Cindy Velasquez tells us that flowers, tears and literature can be beautifully interwoven.
It was the last day of school. And my students were performing poetry, songs, and dance. They told stories about a soldier, a wash-woman, and a nightingale. Suddenly they called my name. They asked me to stay in the middle of the classroom. One of my students started singing a song. It said: “Thank you for teaching me how to love. Showing me what the world means. What I've been dreamin' of. And now I know, there is nothing that I could not do. Thanks to You.”
I tried to fit everything what I felt in that instant with a single tear drop.
And I asked myself: Is there a word for that feeling when you believe you are so thankful in the most unexpected place and people; is there a word for that? I wish there is.
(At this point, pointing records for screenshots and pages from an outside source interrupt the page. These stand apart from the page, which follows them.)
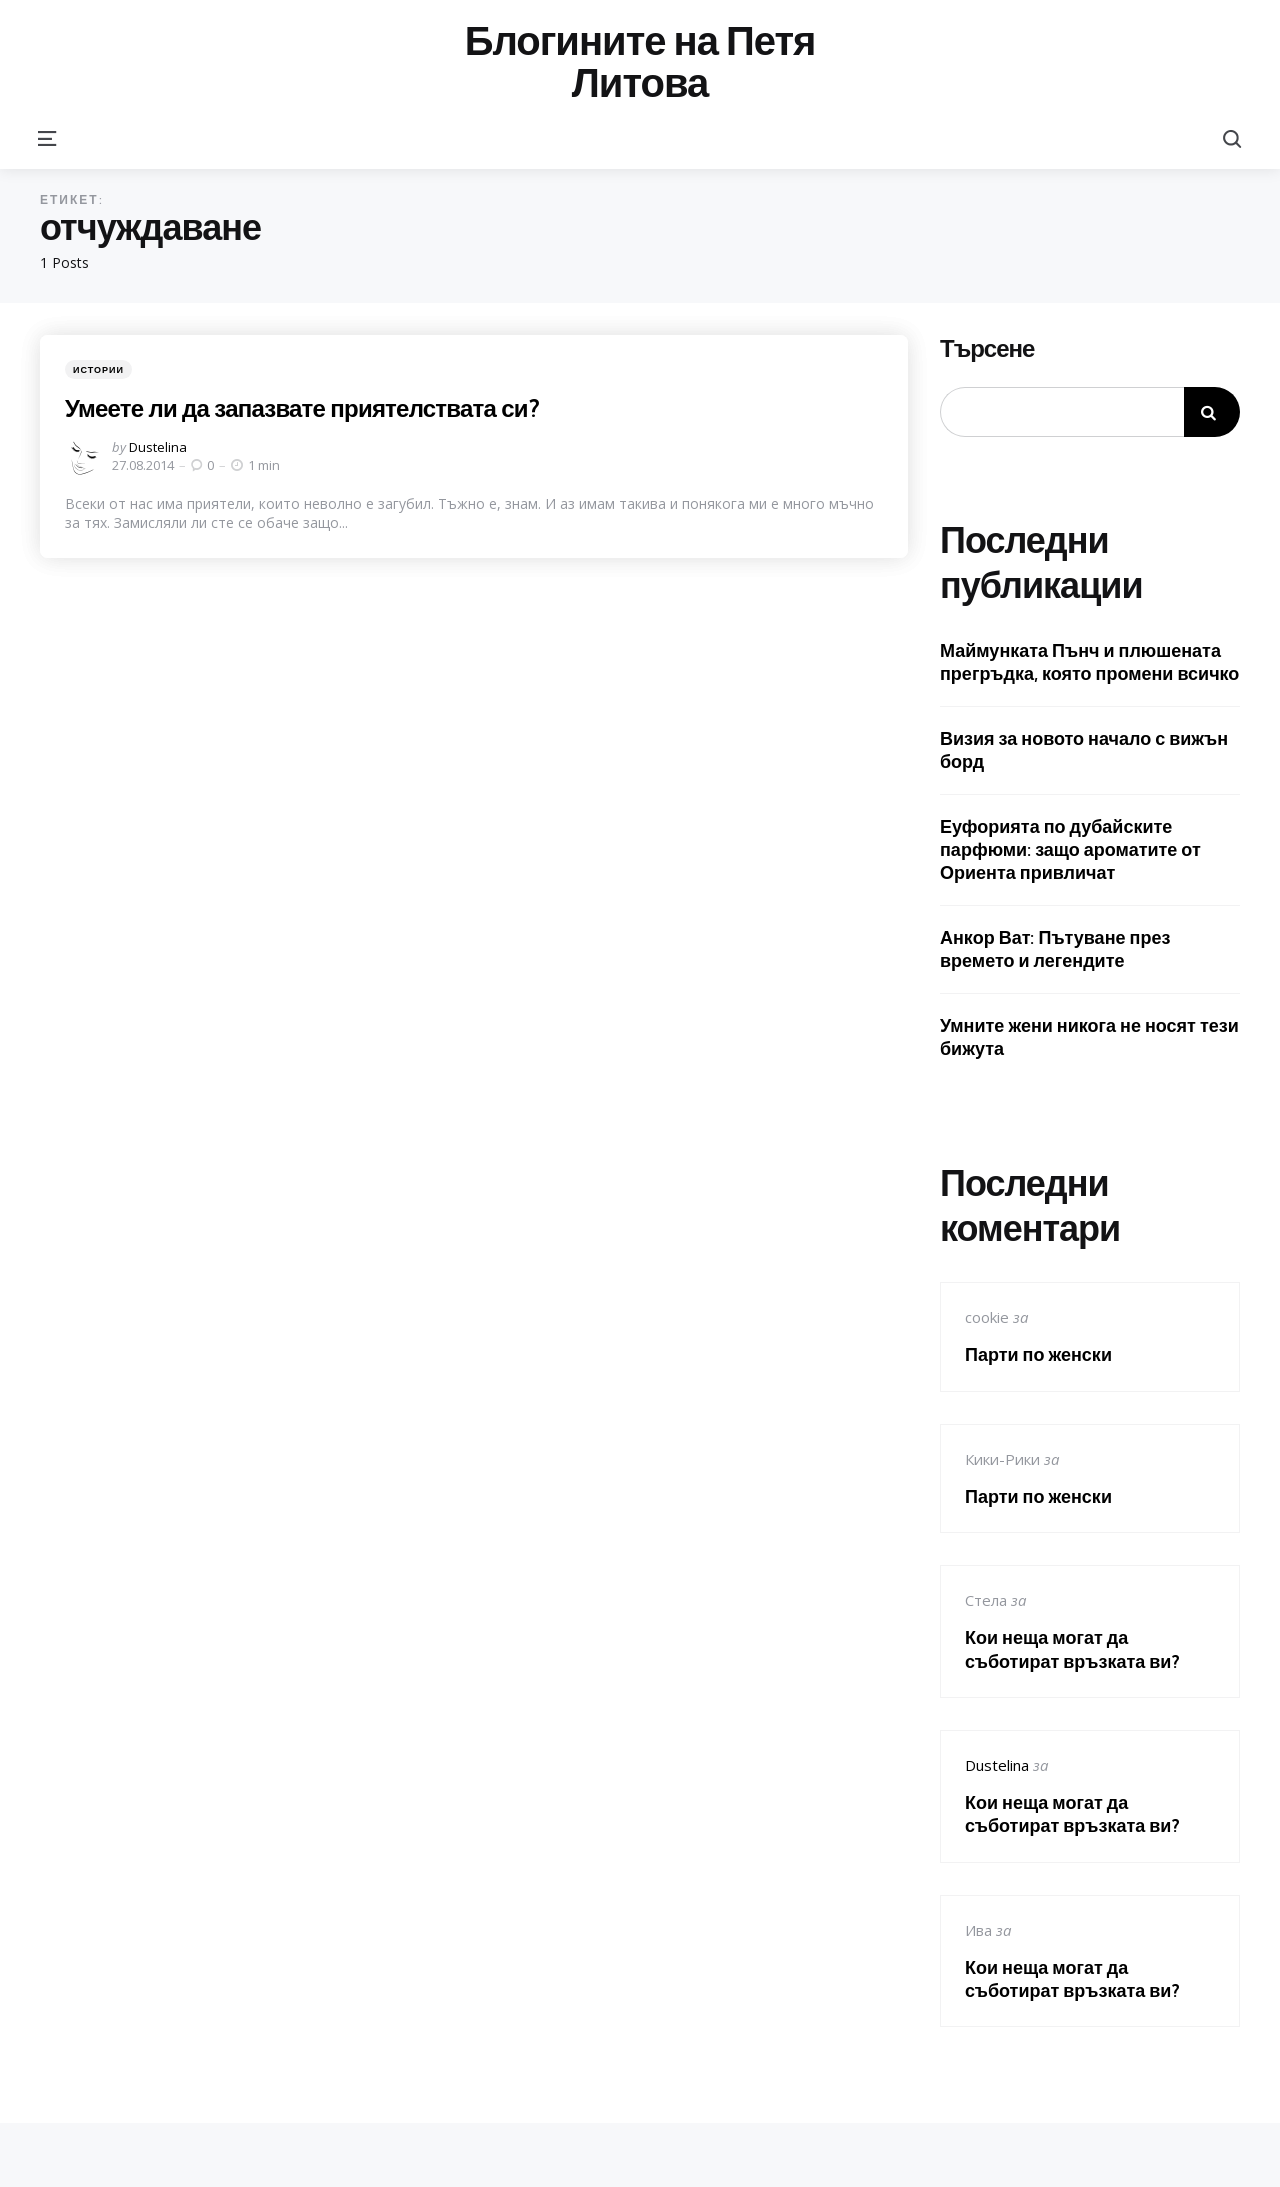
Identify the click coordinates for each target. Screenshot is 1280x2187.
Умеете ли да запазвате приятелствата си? (308, 408)
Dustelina (158, 447)
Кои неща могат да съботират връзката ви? (1072, 1649)
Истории (98, 369)
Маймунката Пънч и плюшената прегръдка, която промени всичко (1089, 662)
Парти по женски (1038, 1354)
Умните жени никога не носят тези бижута (1089, 1037)
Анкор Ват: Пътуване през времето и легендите (1055, 949)
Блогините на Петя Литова (640, 62)
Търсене (987, 349)
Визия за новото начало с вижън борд (1084, 750)
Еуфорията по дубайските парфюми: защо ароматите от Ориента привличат (1070, 850)
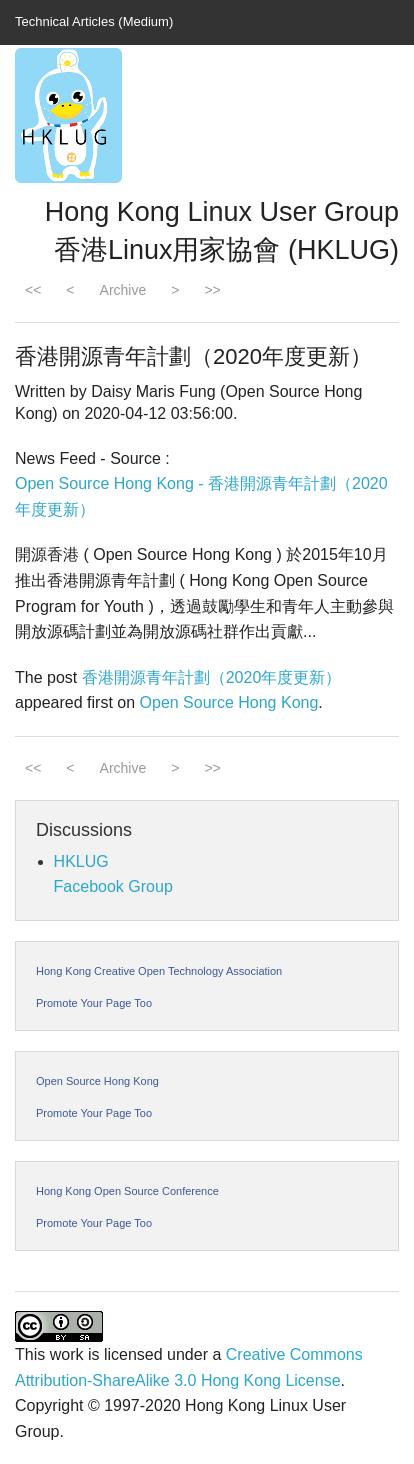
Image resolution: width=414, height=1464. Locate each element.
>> (212, 290)
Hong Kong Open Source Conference (127, 1191)
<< (33, 290)
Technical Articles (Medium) (94, 21)
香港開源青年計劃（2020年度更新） (212, 677)
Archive (123, 290)
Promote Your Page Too (94, 1003)
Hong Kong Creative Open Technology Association (159, 971)
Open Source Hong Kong (229, 702)
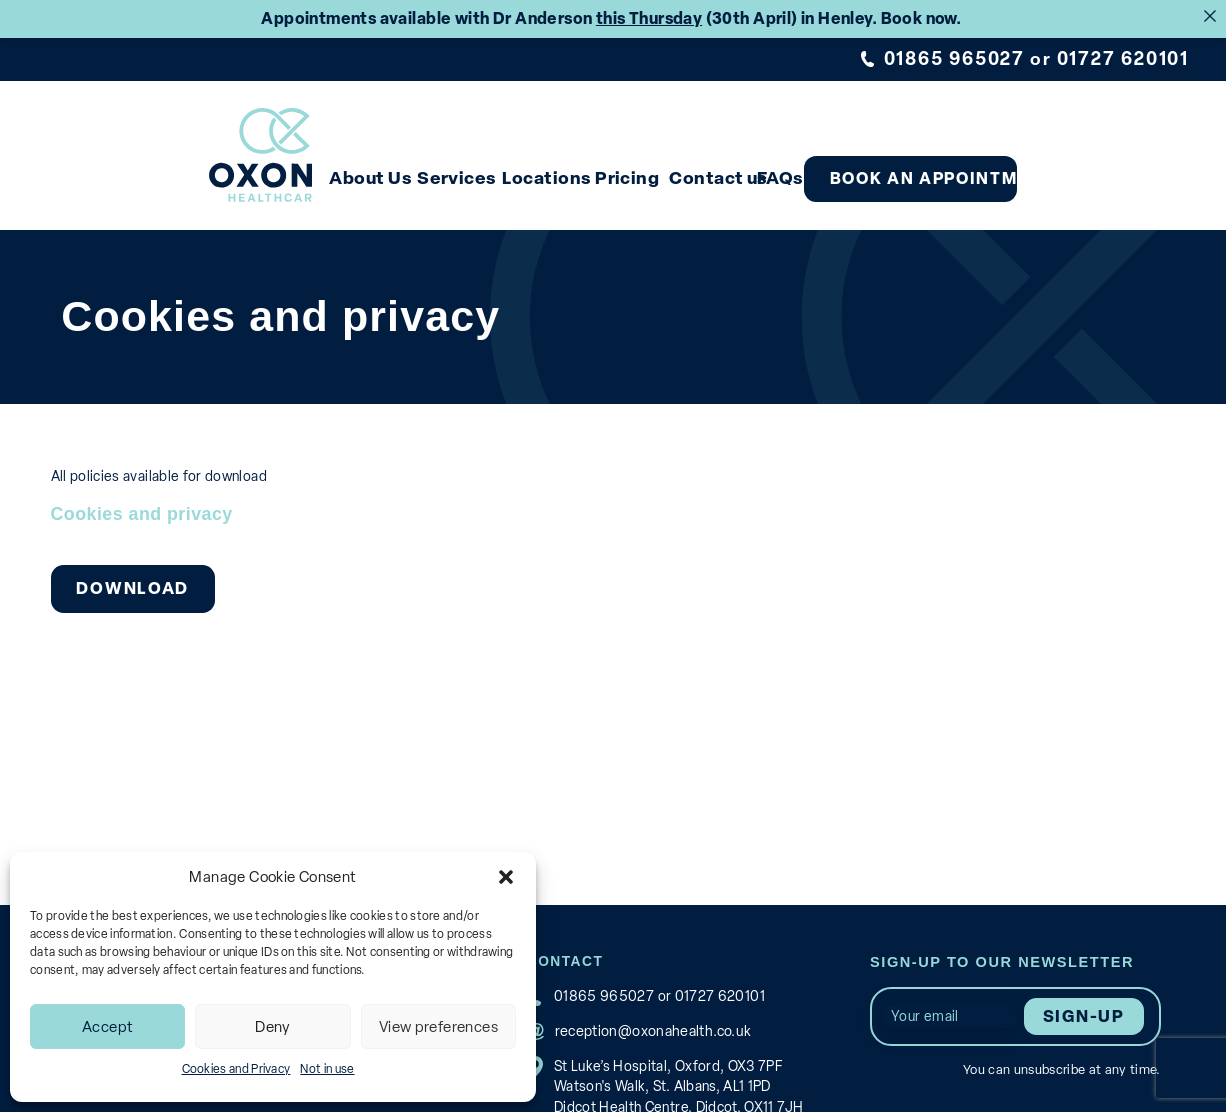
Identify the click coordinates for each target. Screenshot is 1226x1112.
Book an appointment (1051, 169)
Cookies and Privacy (236, 1069)
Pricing (685, 168)
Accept (107, 1027)
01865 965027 (958, 58)
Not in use (327, 1069)
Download (130, 577)
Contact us (795, 168)
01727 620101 (1124, 58)
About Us (361, 168)
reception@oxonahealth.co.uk (643, 1020)
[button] (506, 877)
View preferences (438, 1027)
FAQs (879, 168)
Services (469, 168)
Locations (581, 168)
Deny (273, 1027)
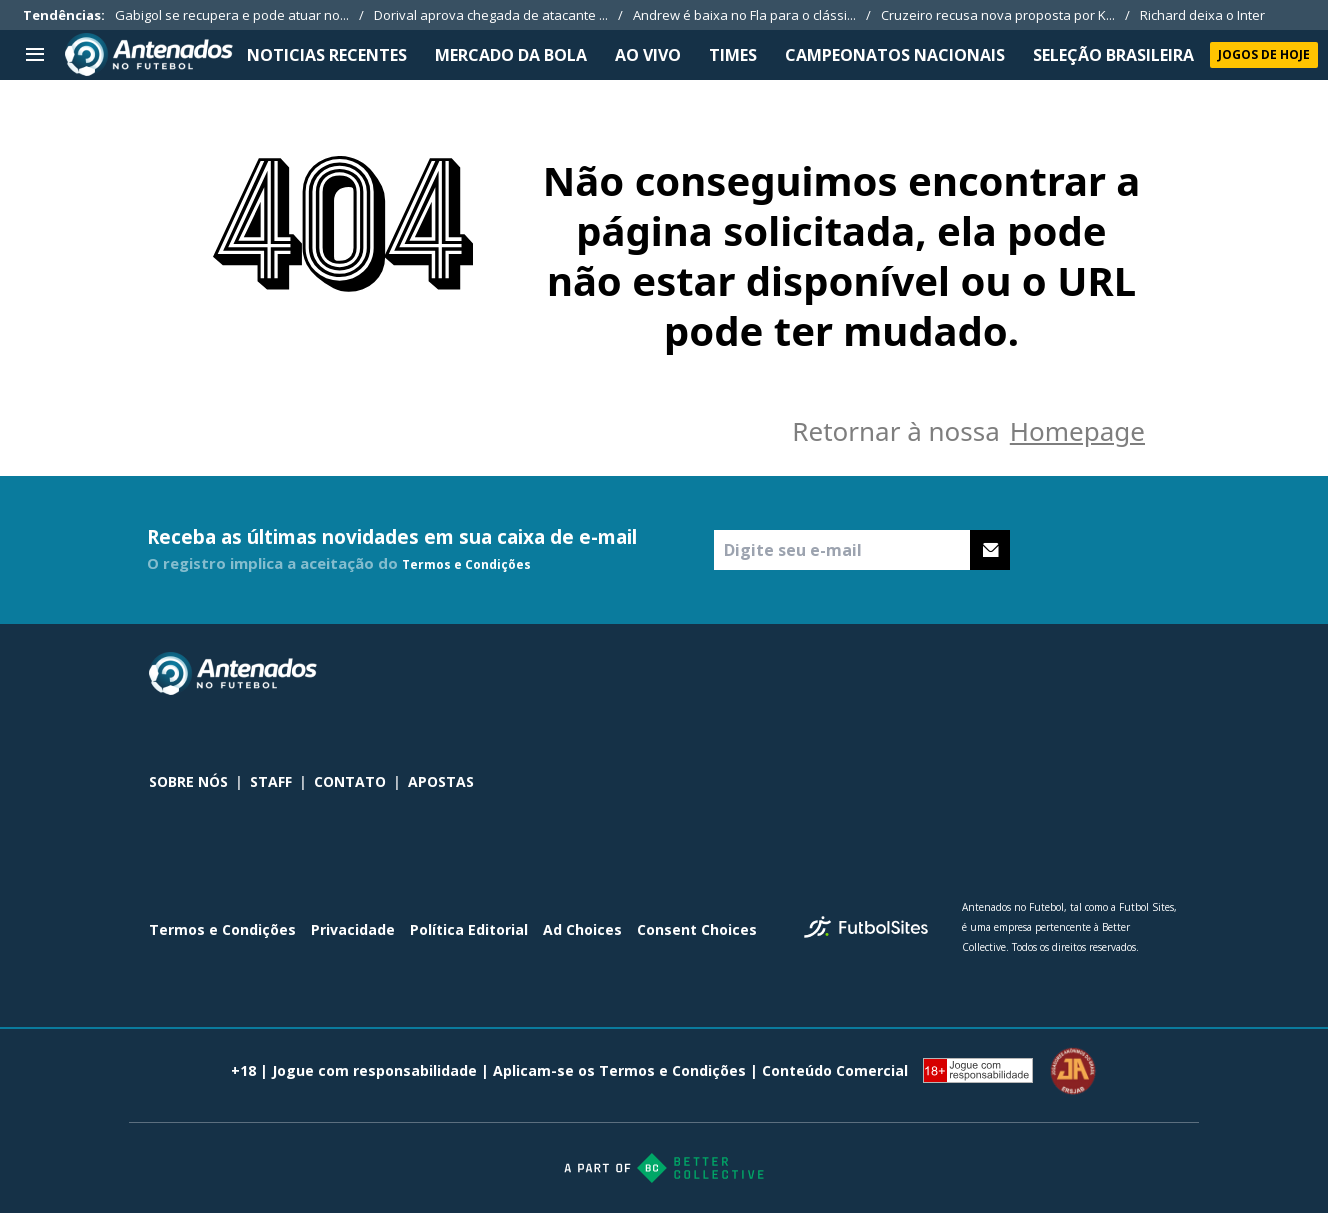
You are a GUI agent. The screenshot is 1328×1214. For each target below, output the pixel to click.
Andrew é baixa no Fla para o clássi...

I knew at that moment, my tear learned more than my mind did.
While my students started to stand up slowly, one by one, they looked at me as they continued to sing the song. Then, I wrote a letter for them, to each one of them inside my heart even if I had not memorized all their names. I sent letters into their memories. But I prayed hard, asking a mail man to send those letters into their memories. I prayed that the mail man would be familiar with my words. I wished that the mail man would carefully give my letters in the right time. Yes, in the right time. Those letters, the lessons I taught them and the lessons they taught me.
Suddenly, they gave me a bouquet of flowers.
THANK YOU to all my students!
My first bouquet was given by my students. As I carried it going home, I carried it like a baby, a five month old baby. Five months, five months of being with my students, I was determined to hold it right. Not too firm, not too tight, just right so that the petals remained perfectly. I was glad I was a holding a five month old baby.